(Stored records)

****

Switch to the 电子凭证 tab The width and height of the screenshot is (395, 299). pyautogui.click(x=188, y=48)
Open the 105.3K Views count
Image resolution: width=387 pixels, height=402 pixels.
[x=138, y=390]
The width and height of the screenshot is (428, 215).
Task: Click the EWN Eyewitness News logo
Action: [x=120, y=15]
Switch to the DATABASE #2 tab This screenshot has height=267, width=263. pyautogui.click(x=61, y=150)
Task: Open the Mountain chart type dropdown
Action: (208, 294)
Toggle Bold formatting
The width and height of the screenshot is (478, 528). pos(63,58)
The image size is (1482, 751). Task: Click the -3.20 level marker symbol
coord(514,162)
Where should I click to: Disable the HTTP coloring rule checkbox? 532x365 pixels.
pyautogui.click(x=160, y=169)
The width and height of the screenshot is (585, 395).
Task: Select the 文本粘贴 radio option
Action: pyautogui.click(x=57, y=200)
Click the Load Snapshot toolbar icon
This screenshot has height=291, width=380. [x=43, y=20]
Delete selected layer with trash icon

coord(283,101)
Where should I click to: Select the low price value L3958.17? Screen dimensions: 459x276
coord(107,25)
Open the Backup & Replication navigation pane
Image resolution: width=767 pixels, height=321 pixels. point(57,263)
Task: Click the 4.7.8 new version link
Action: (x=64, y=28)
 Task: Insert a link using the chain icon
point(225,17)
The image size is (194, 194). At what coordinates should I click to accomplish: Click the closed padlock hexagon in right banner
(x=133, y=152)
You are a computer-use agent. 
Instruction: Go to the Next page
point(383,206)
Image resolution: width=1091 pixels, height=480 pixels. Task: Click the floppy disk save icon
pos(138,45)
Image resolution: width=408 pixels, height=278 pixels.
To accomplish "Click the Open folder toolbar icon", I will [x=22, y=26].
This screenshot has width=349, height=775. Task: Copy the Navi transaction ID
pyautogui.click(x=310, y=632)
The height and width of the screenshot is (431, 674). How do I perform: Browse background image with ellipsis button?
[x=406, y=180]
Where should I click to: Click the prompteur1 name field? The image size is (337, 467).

****

## Your objective
Reproduce only the lines running from the one that contains "This screenshot has width=349, height=775." to the last line of the records.

## Task solution
This screenshot has width=349, height=775. Task: Copy the Navi transaction ID
pyautogui.click(x=310, y=632)
The height and width of the screenshot is (431, 674). How do I perform: Browse background image with ellipsis button?
[x=406, y=180]
Where should I click to: Click the prompteur1 name field? The image size is (337, 467).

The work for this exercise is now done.